Faster way to find duplicates in a directory using Python

Question 1

This is my first Python project in file management. It's a finished and passed exercise from JetBrains (Duplicate File Handler).

The main job is reading a full path to folder from argument, list files of the folder, grouping them based on same size and md5 hash (md5 required for passing the test) and then asking for deletion based on the input number (ex 1 3 6) separated with space (input number is referring to the full path of the file that user wants to delete.

Is there any way to make the code more clever and avoid nested for loops to make it faster? Especially in duplicates_check function and in delete_duplicates function.

Also I was confused a bit in the grouping part duplicates_check function were we are called to print in groups of same bytes for example:

5550640 bytes
Hash: 909ba4ad2bda46b10aac3c5b7f01abd5

root_folder/poker_face.mp3

root_folder/poker_face_copy.mp3

3422208 bytes
Hash: a7f5f35426b927411fc9231b56382173
3. root_folder/audio/classic/unknown.mp3
4. root_folder/masterpiece/rick_astley_never_gonna_give_you_up.mp3
Hash: b6d767d2f8ed5d21a44b0e5886680cb9
5. root_folder/masterpiece/the_magic_flute_queen_of_the_night_aria.mp3
6. root_folder/masterpiece/the_magic_flute_queen_of_the_night_aria_copy.mp3

55540 bytes
Hash: 6b92a4ad2bda46b10aac3c5b7f013821
7. root_folder/poker_face.mp3
8. root_folder/poker_face_copy.mp3

You can see that if the bytes are the same and only the hash changes, the line with bytes doesn't get printed again so I created a new list to append the bytes that already has been iterated to pass the test.
I couldn't think of another way to check for example if in the duplicates_list variable that is a dictionary of

duplicates_list = {(hash1, bytes1): [path of files that those keys are referring to, ...], 
 (hash2, bytes1) : [path of files that those keys are referring to, ...]}

If bytes1 are the same for both keys don't print them on separate lines (as different keys) and instead print them as the example.

Right now everything works great I just want to see different more clever way to achieve this.

# write your code here
import argparse
import os
import hashlib
# import sys
# args = sys.argv
# if len(args) < 2:
# print('Directory is not specified')
parser = argparse.ArgumentParser(description="You must enter a folder to list files in dir and subdir")
parser.add_argument("folder", nargs="?")
args = parser.parse_args()
choice = args.folder
FILTER_BY_EXTENSION = False
# Function to get files in directory and create list with dictionaries (dic per file) with file attributes
# (filename, extension, bytes, full path and md5_hash)
def file_listing():
 files_values = []
 if choice is None:
 print("Directory is not specified")
 else:
 for root, dirs, files in os.walk(choice):
 for name in files:
 hash_md5 = hashlib.md5()

▶ [DATASET EXTRACT]:
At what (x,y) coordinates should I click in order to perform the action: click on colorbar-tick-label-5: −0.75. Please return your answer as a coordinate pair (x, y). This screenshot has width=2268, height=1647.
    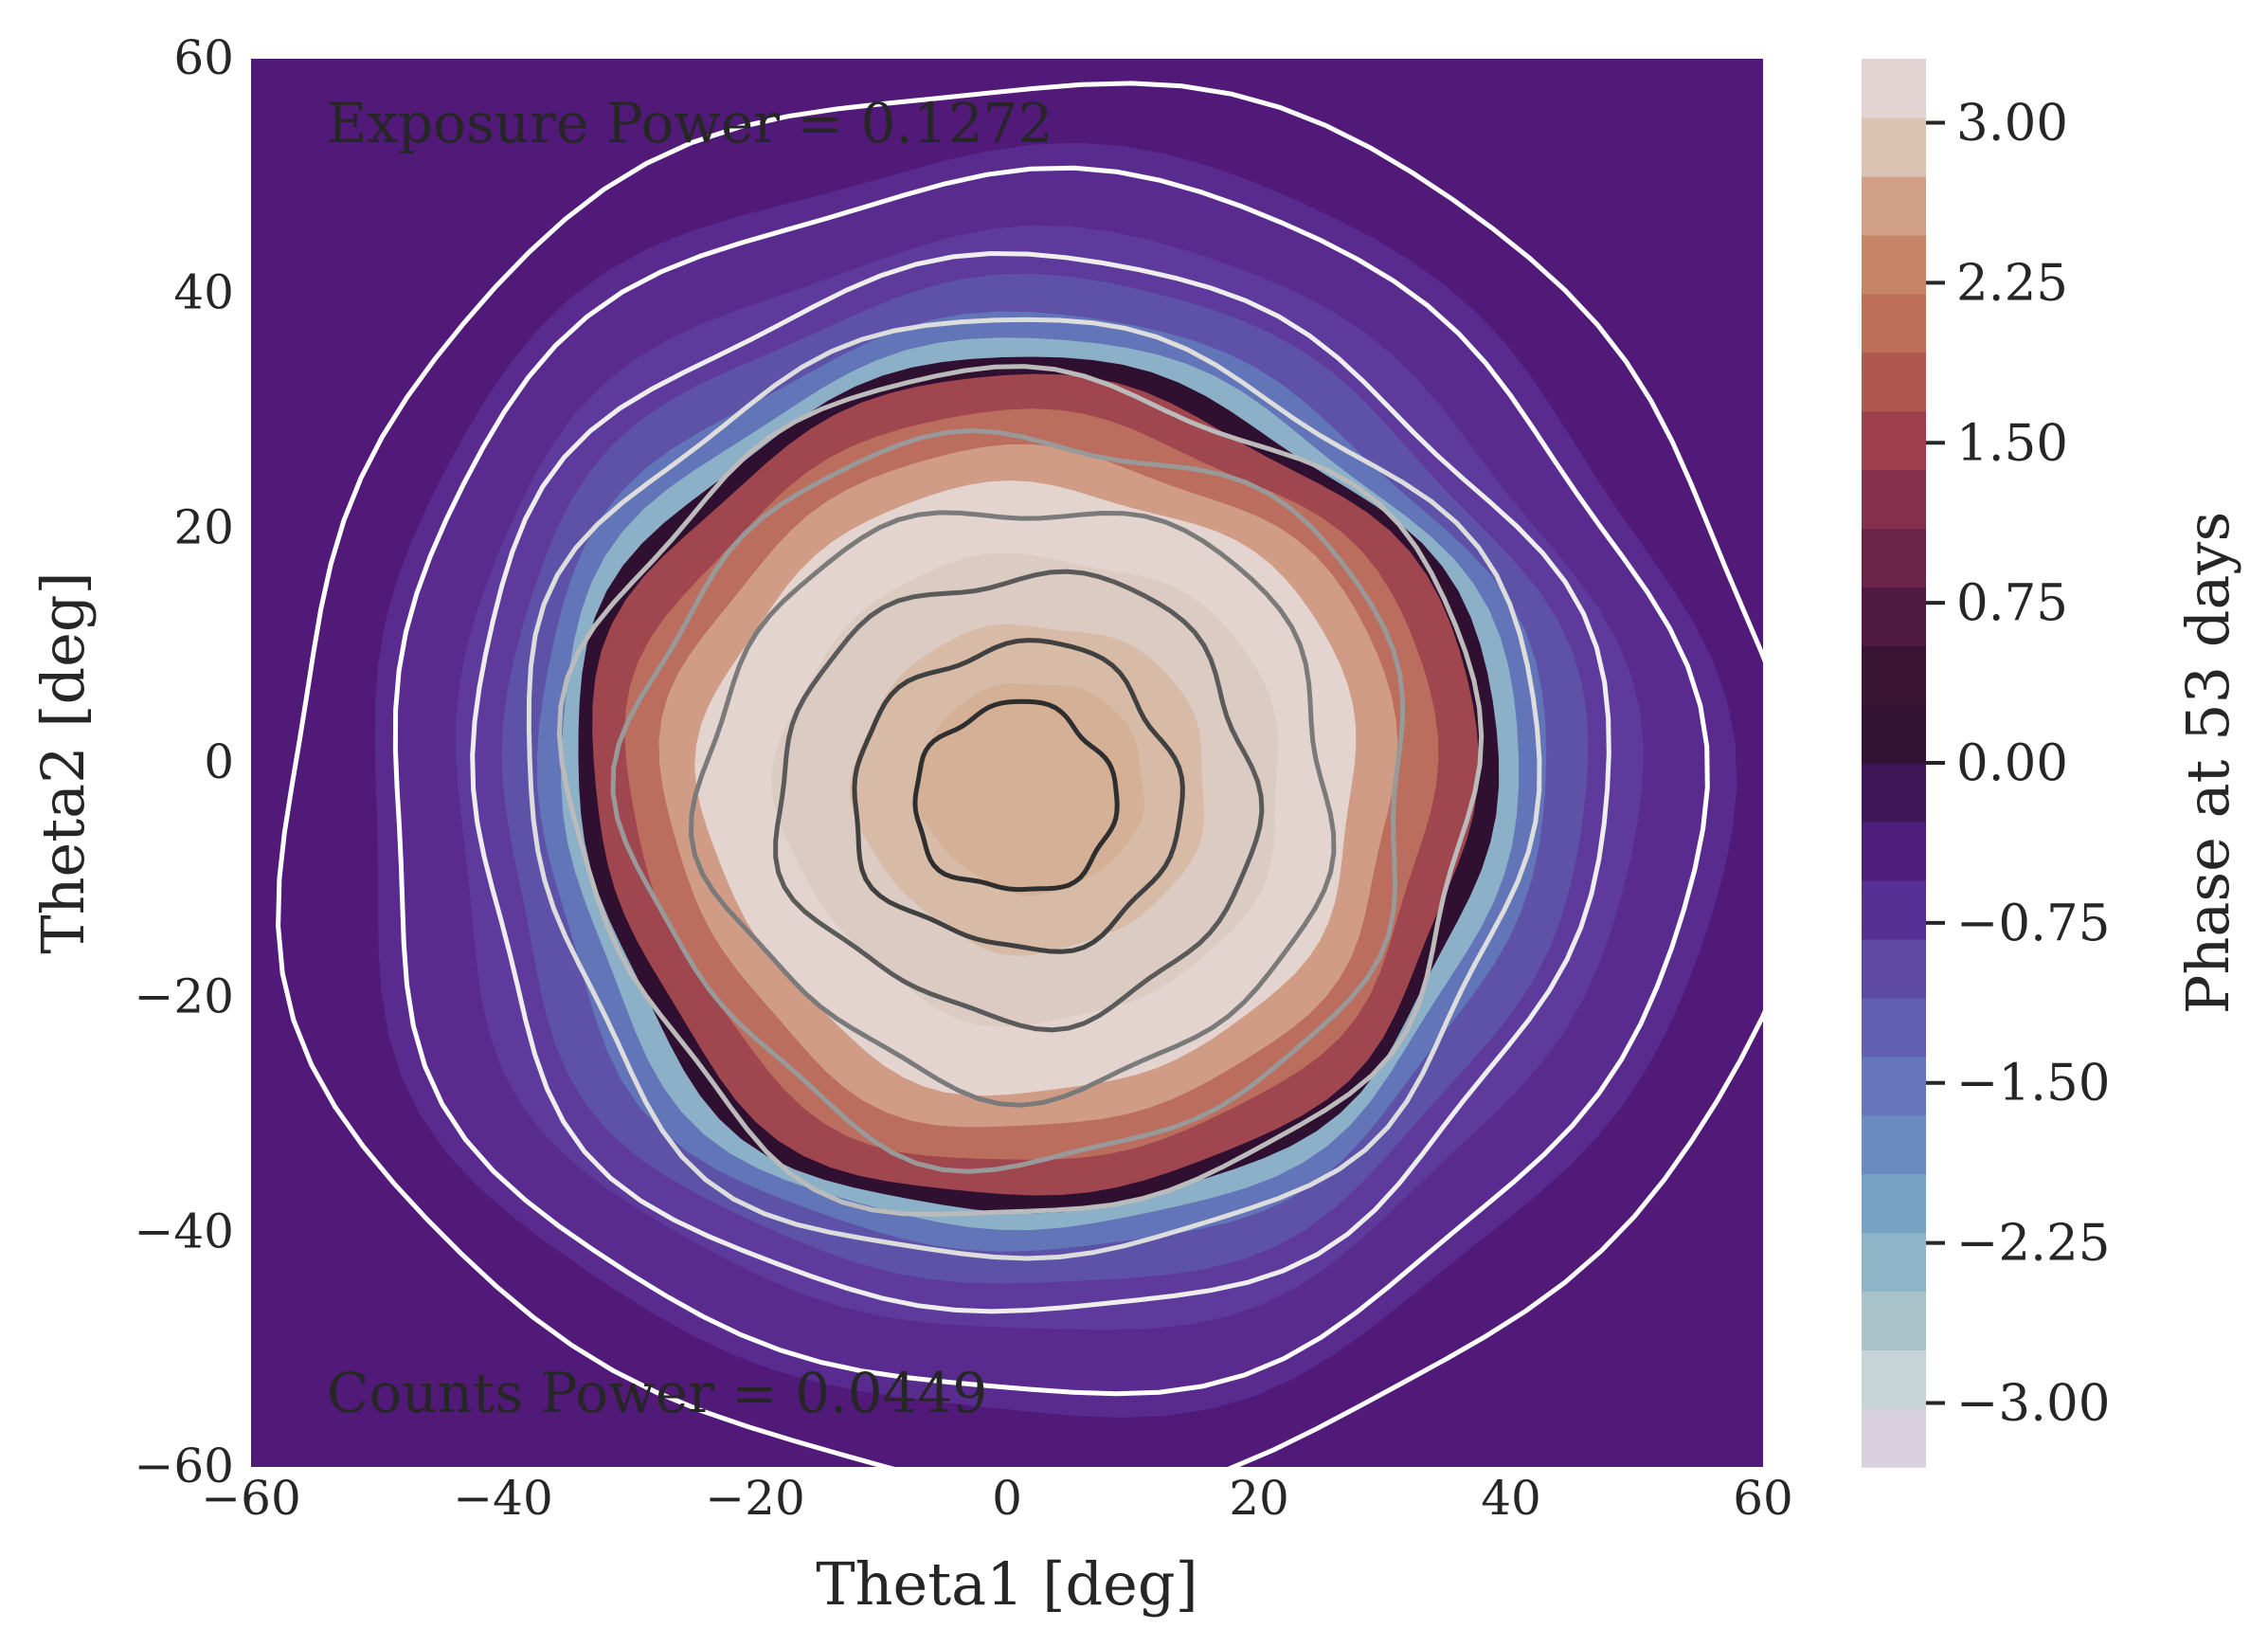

▶ [PROBLEM REQUIREMENTS]: Write what comes next in the post about finding duplicate files with Python, starting right after its last line of code.

▶ [RESPONSE]:
 with open(os.path.join(root, name), "rb") as f:
 for chunk in iter(lambda: f.read(1024), b""):
 hash_md5.update(chunk)
 file_values = {
 "filename": name,
 "extension": name[name.rfind(".") + 1:],
 "bytes": os.path.getsize(os.path.join(root, name)),
 "full_path": os.path.join(root, name),
 "md5_hash": hash_md5.hexdigest()
 }
 files_values.append(file_values)
 return files_values
def file_filter_by_extension(files_values):
 global FILTER_BY_EXTENSION
 extension = input("Enter file format:\n")
 if len(extension) == 0:
 return False
 extension_dictionary = []
 for i in files_values:
 if i["extension"] == extension:
 extension_dictionary.append(i)
 print()
 FILTER_BY_EXTENSION = True
 return extension_dictionary
# Grouping files by size and return a sorted list with pairs of (bytes, [{full path, md5_hash]}).
# If bytes are the same the pairs are (bytes, [{full path, md5_hash}...{full path, md5_hash}]
def bytes_filter(files_values):
 sorting_type = input('''Size sorting options:
 1. Descending
 2. Ascending\n''')
 print()
 bytes_dictionary = {key["bytes"]: [] for key in files_values}
 sorted_list = []
 for i in files_values:
 bytes_dictionary[i["bytes"]].append({"full_path": i["full_path"], "md5_hash": i["md5_hash"]})
 while True:
 if sorting_type in ["1", "2"]:
 break
 else:
 print("Wrong option\nEnter a sorting option:\n")
 sorting_type = input()
 if sorting_type == "1":
 for i, j in sorted(bytes_dictionary.items(), reverse=True):
 print(f'{i} bytes')
 sorted_list.append([i, j])
 for files in range(len(j)):
 print(j[files]["full_path"])
 print()
 if sorting_type == "2":
 for i, j in sorted(bytes_dictionary.items()):
 sorted_list.append([i, j])
 print(f'{i} bytes')
 for files in range(len(j)):
 print(j[files]["full_path"])
 print()
 return sorted_list
# Checking for duplicates - Constructing a duplicates dicts and a list to print by group if bytes are the same.
# Printed values: Bytes \n Hash \n full path of files with line numbering.
# If the bytes are the same in the next different file pairs we dont print bytes again instead
# we print only hash and full path else we print again a completely new line Bytes \n Hash \n full path
def duplicates_check(files_values):
 duplicates_ask = input('Check for duplicates?\n').lower()
 while True:
 if duplicates_ask in ["yes", "no"]:
 if duplicates_ask == "yes":
 break
 elif duplicates_ask == "no":
 return False
 else:
 print("Wrong option\n")
 duplicates_ask = input()
 duplicates_list = {}
 line_number = 1
 for i in files_values:
 for j in i[1]:
 if (j["md5_hash"], i[0]) not in duplicates_list:
 duplicates_list[tuple((j["md5_hash"], i[0]))] = []
 duplicates_list[(j["md5_hash"], i[0])].append(j["full_path"])
 else:
 duplicates_list[tuple((j["md5_hash"], i[0]))].append(j["full_path"])
 # Constructing a final list to return with numbered duplicate files
 temporary_bytes = []
 final_duplicate_list = {}
 for key, value in duplicates_list.items():
 if len(duplicates_list[(key[0], key[1])]) > 1:
 if key[1] not in temporary_bytes:
 temporary_bytes.append(key[1])
 print()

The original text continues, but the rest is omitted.